Feed-in tariffs have been used for more than a decade in much of Europe to encourage the development of renewable energy and have helped make Germany the world’s largest producer of solar power.

Electricity and heat generated from sunshine, wind and biofuels must compete on price with fossil fuels, without government incentives. Alberta is home to the world’s third-largest reserves of crude in addition to coal and natural gas, and has almost 1 gigawatt of installed wind-power capacity, the most in Canada.

The western province is also working with other Canadian regions and the federal government to craft a national energy policy. Ontario, the nation’s most populous province, is the only one that has a large-scale feed-in tariff policy.

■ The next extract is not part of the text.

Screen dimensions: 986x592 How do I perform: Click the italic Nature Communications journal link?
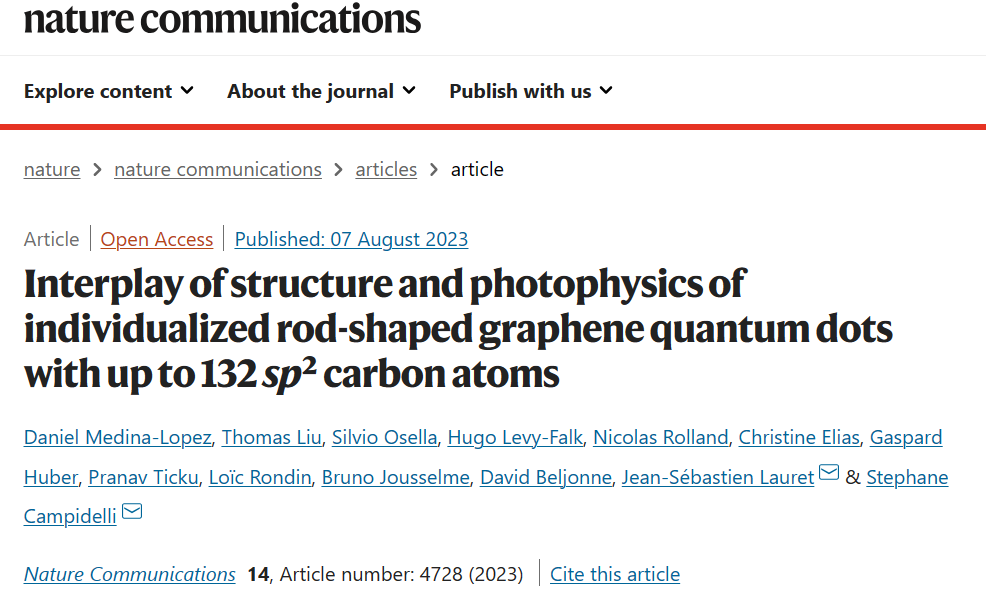coord(130,574)

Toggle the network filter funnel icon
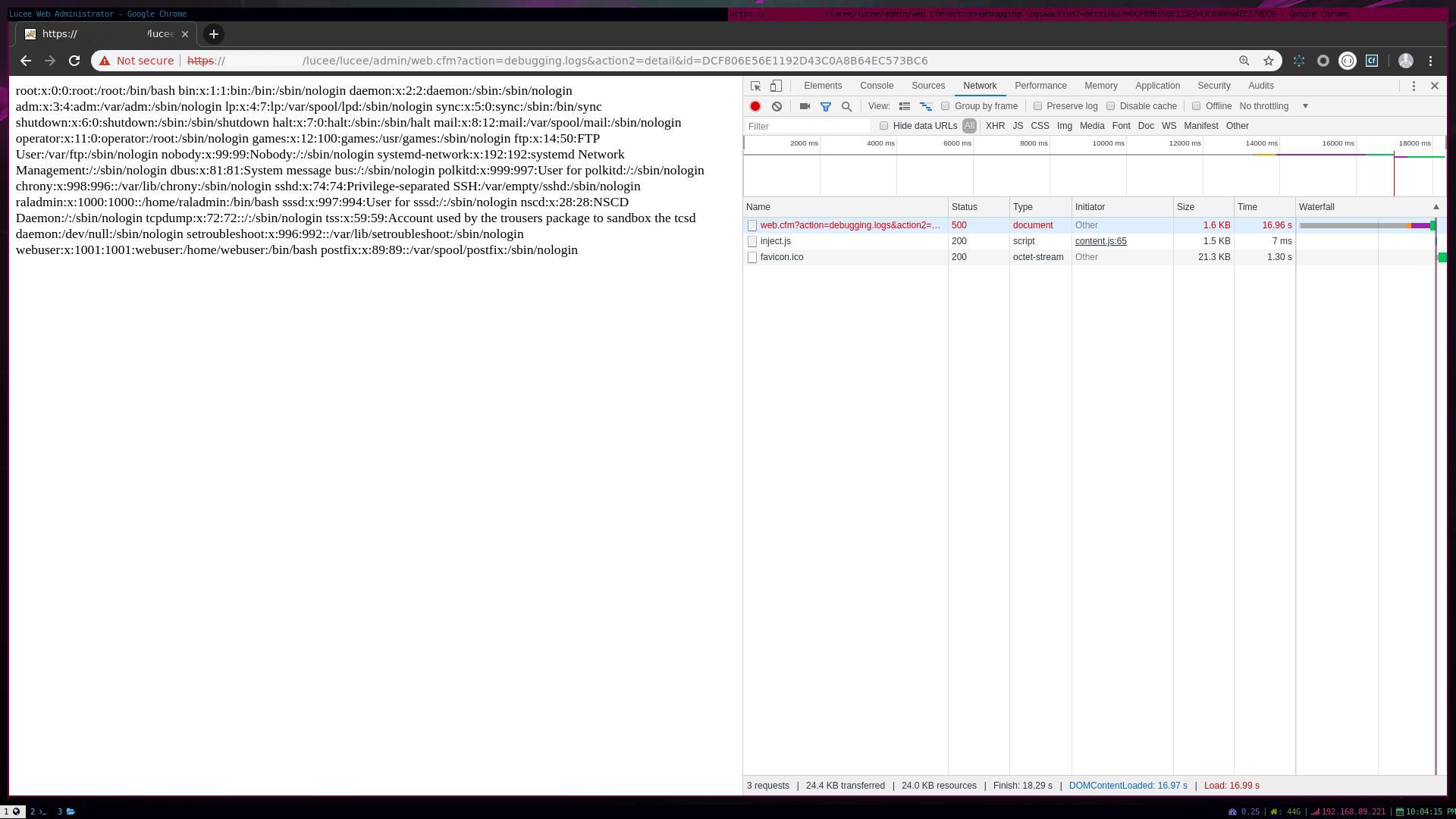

Canada’s energy plan will involve coordinating policies on energy consumption, transmission and eventually carbon emissions. Canada has committed to reducing carbon dioxide emissions by 17 percent by 2020 from 2005 levels, in line with a target set by U.S. climate change negotiators at United Nations talks.

A system of cap-and-trade, which limits the total emissions of greenhouse gases and allows emitters to trade permits to pollute, has “fallen off the back burner” in the U.S. A tax on carbon has “worked well” in Alberta, where large emitters are charged C$15 ($15.58) a ton. The money goes into a fund to support clean energy technology. Taxes on carbon may be a solution for a federal energy strategy.

Businesses back Australia carbon plan as Gillard boosts campaign

July 6, 2011. Fifty-five companies doing business in Australia including electricity retailer AGL Energy Ltd. and builder Grocon Pty Ltd., have signed a statement backing Prime Minister Julia Gillard’s bid to initiate carbon trading.

The companies signed a letter sent to Gillard from the Carbon Markets & Investor Association supporting her plan for an emissions trading system to start in 2012.